Pour autant, habitué au format DVD depuis de nombreuses années, M6 Vidéo nous livre avec ce DVD de 5 est le numéro parfait une galette assez superbe, faisant clairement honneur à la photo du film autant qu’au support. Le master s’avère en effet d’une grande précision, le piqué est étonnamment précis pour de la définition standard, les couleurs et contrastes sont bons, les noirs relativement profonds sans être bouchés, on ne constate pas de pixellisation à outrance sur les arrière-plans, bref, c’est un très beau boulot, irréprochable.
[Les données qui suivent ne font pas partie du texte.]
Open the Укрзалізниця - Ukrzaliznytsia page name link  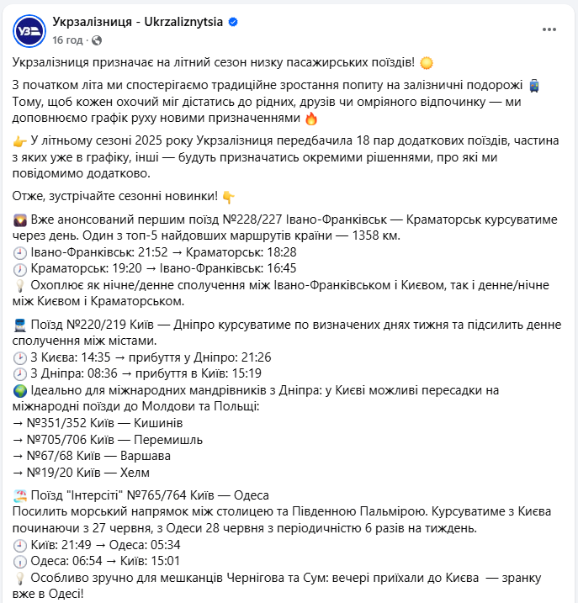click(x=137, y=22)
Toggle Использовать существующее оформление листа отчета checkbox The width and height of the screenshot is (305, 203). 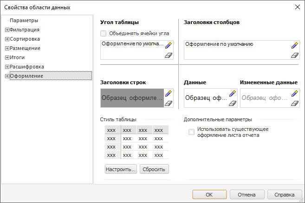[x=191, y=132]
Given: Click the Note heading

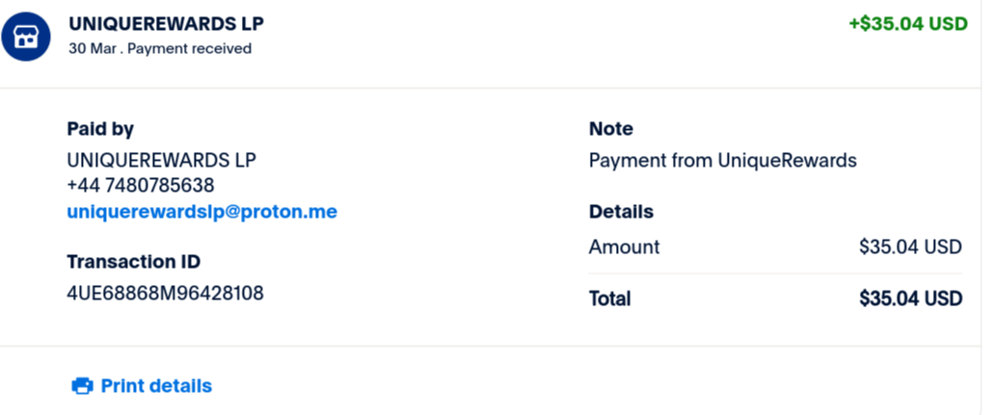Looking at the screenshot, I should 610,129.
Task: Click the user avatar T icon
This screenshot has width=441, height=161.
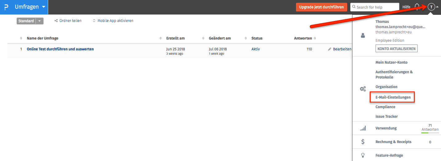Action: tap(431, 7)
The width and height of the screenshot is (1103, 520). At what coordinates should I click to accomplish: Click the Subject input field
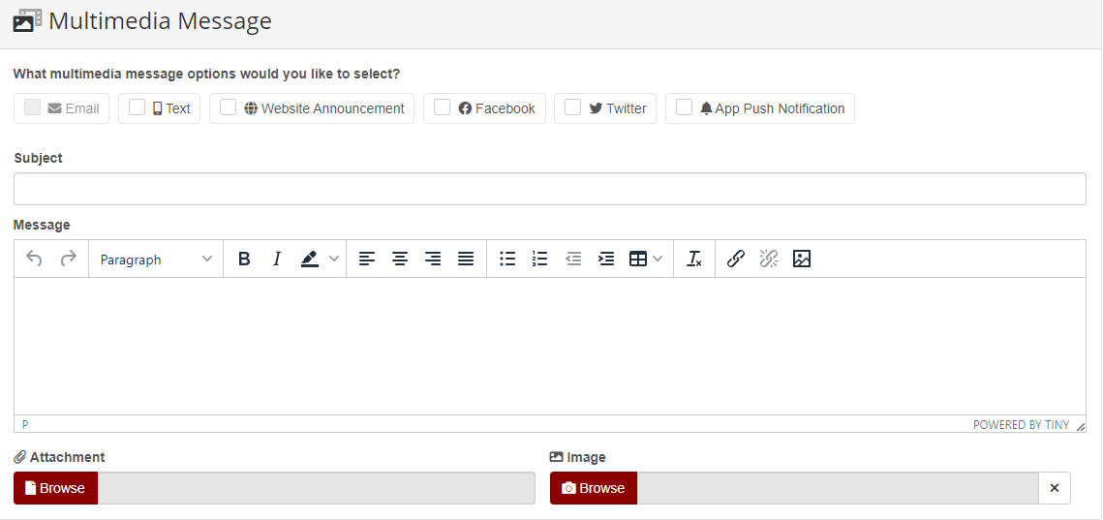coord(549,189)
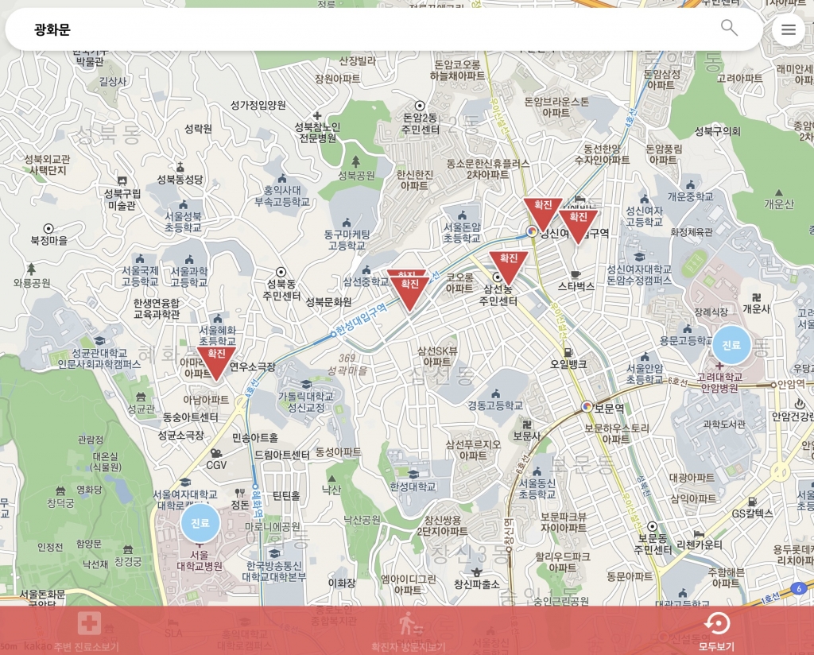Click the 보문역 subway station icon
Viewport: 814px width, 655px height.
pos(587,406)
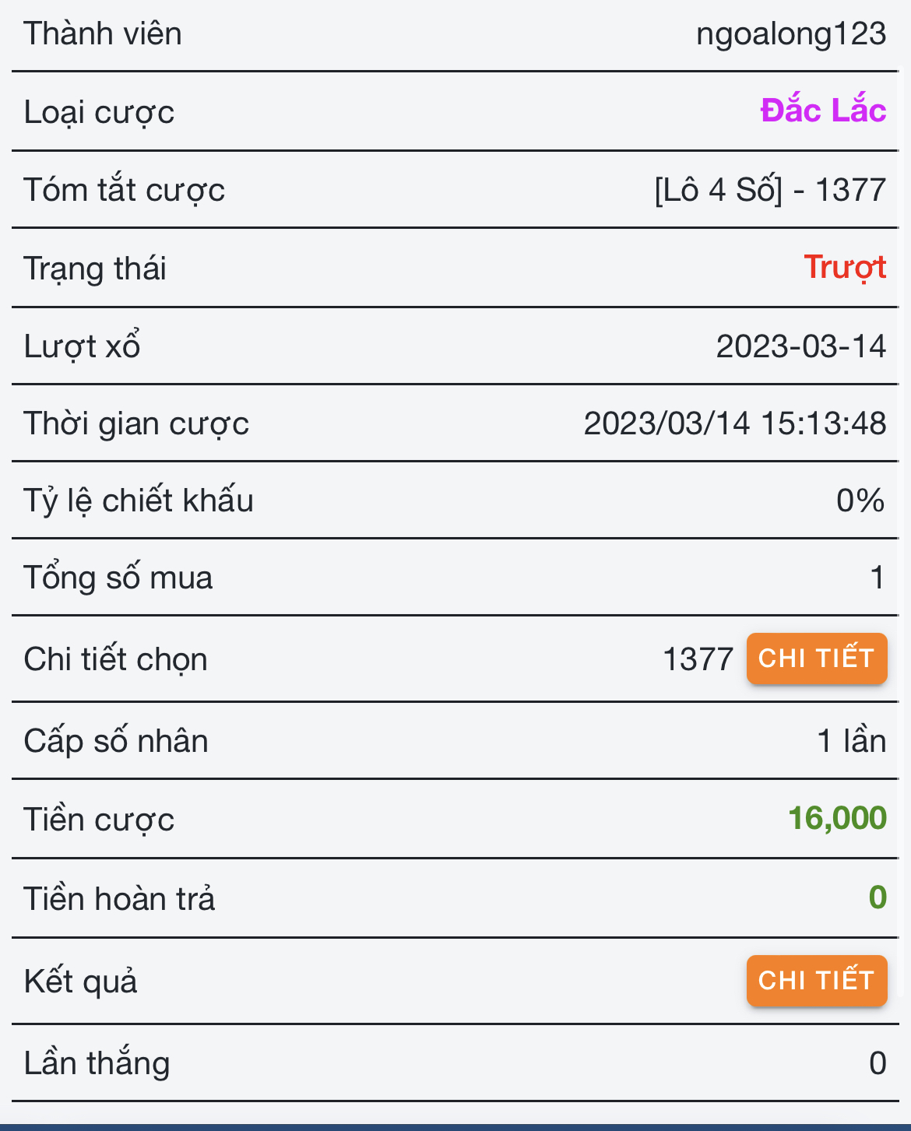Click the 1 lần multiplier value
The width and height of the screenshot is (911, 1131).
tap(851, 741)
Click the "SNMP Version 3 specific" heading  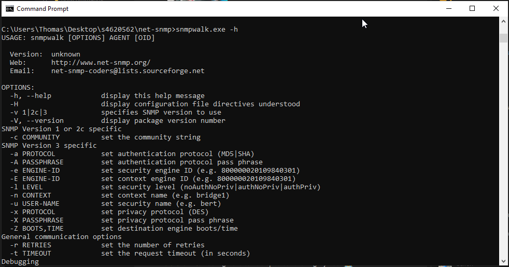[49, 146]
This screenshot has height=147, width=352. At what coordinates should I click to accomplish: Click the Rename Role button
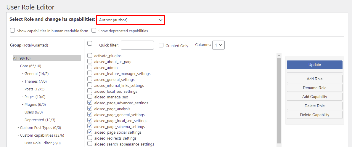tap(314, 88)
Côté son, le constat technique est à peu de choses près le même, puisque l’éditeur nous propose deux mixages Dolby Digital 5.1 (VF / VO italienne) enveloppants et très dynamiques. On notera également la présence d’un mixage stéréo en Dolby Digital 2.0 dans les deux langues, anecdotique mais probablement plus clair si vous ne bénéficiez pas des délices du Home Cinema et visionnez le DVD le plus simplement du monde sur votre téléviseur.
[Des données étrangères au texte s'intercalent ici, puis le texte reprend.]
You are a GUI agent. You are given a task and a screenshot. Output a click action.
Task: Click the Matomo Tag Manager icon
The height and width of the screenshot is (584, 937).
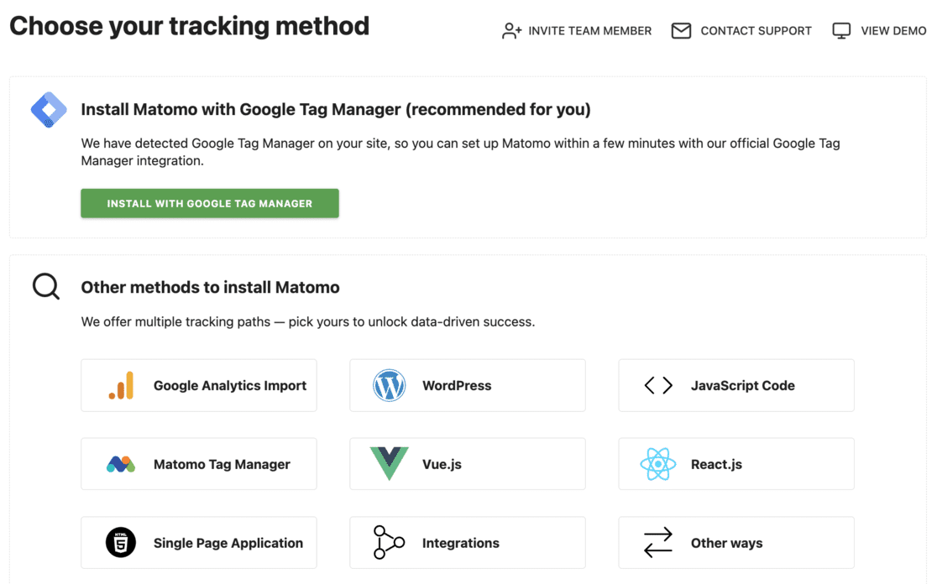click(120, 464)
Du côté des suppléments, l’éditeur ne s’est pas foutu du consommateur, et proposera, même sur la version DVD du film, une interactivité riche et passionnante. On commencera tout d’abord avec un entretien avec Igort (25 minutes), au cœur duquel le cinéaste a l’élégance de s’exprimer en français. Surtout, on notera que malgré un léger accent, le dessinateur / cinéaste fait preuve d’une impressionnante maîtrise de la langue française, au point même de s’exprimer de façon plus soutenue et intelligente que de nombreux français. Tournures passives, accords parfaits, vocabulaire extrêmement étendu… On applaudit des deux mains Igort, qui nous a vraiment bluffé. Les questions sont bonnes et permettront au cinéaste de revenir sur la genèse du film autant que sur ses influences conscientes, la place de la culture populaire au cœur du film, ce qu’il a cherché à créer à l’image ou encore son caméo « à la Hitchcock » à la fin du film. Il incarne en effet le passager lisant le journal dans le bus au Parador, juste derrière Toni Servillo. On continuera ensuite avec « De la bande dessinée à l’animation » (6 minutes), un sujet sur les scènes d’animation, les « têtes de chapitres » et le générique du film, assurées par la boite napolitaine Mad Entertainment. On y découvrira les ébauches des scènes animées en mode « années 30 » qui devaient illustrer les rêves des personnages que l’on voyait dans le roman graphique, et qui ont finalement été coupées au montage. Le supplément suivant, pompeusement nommé « making of » (9 minutes), est en fait un montage des effets visuels (VFX), sans commentaire et sur le mode toujours payant du avant / après. On terminera ensuite avec une scène coupée (3 minutes), amusante mais un peu redondante : on y abordait un film de l’acteur Totò, alors même qu’une autre séquence évoquait Totò par la suite, par le biais d’un extrait de Totò e Cleopatra (1963).